7.3. Troubleshooting
This section contains useful information about what to do if you encounter problems while installing and testing the rack. If you can’t find the answer to your query here and are still experiencing problems, then contact your Graphcore representative or use the resources on the Graphcore support portal: https://www.graphcore.ai/support.
7.3.1. BMC built in hardware test
$ ./rack_tool.py BIST
This test will generate a very low-level hardware verification report/log that will need to be analyzed by Graphcore support if any errors are reported. The logs are located at ./maintenance_tools/logs
relative to the current directory from which the command is executed.
The command “Done BIST on …” if the test is successful.
The command “Failed BIST on …” if the test fails.

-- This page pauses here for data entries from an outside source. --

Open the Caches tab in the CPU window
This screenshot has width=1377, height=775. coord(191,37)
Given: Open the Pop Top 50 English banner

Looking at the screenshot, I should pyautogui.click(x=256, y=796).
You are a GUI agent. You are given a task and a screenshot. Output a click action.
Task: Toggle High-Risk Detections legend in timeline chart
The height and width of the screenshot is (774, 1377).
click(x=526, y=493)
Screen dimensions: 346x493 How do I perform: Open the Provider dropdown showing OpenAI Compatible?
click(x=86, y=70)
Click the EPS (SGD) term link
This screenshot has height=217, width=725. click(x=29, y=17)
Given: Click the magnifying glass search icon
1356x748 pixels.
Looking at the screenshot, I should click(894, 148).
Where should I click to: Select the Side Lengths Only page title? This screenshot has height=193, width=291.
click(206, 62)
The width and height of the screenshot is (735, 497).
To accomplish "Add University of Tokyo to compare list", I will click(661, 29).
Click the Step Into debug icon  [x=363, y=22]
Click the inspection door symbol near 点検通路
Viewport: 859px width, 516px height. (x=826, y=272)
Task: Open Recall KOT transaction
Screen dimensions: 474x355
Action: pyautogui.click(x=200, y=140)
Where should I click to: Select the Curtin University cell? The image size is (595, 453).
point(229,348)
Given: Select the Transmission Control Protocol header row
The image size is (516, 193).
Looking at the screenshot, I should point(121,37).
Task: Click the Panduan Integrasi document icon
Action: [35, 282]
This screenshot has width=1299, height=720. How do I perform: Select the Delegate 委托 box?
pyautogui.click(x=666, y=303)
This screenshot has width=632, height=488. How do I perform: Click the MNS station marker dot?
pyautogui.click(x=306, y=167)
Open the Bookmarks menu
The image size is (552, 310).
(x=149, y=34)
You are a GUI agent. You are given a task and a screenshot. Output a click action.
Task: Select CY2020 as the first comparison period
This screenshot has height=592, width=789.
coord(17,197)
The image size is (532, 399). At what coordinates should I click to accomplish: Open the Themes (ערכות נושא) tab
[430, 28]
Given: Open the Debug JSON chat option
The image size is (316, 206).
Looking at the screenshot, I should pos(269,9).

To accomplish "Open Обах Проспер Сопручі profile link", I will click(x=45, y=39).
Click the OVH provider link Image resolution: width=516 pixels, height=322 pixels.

The command will point to the log name generated in both cases.
Warning
Running this command will affect any ML jobs that are running and will cause undefined behaviour. Therefore Poplar workloads should NOT be running when performing this test.
7.3.2. V-IPU cluster tests
The cluster tests check that the cables are properly inserted and that the cabling is correct with respect to the expected topology, and perform traffic tests on the links in the topology.
V-IPU-based cluster tests are only supported as an integral test step when running the Bow Pod DA install script. If this install script is run again the previous configuration input will be retained and the script will allow a new cluster test to be executed.
Warning
Running these tests will affect any ML jobs that are running and will cause undefined behaviour. Therefore Poplar workloads should NOT be running when performing these tests.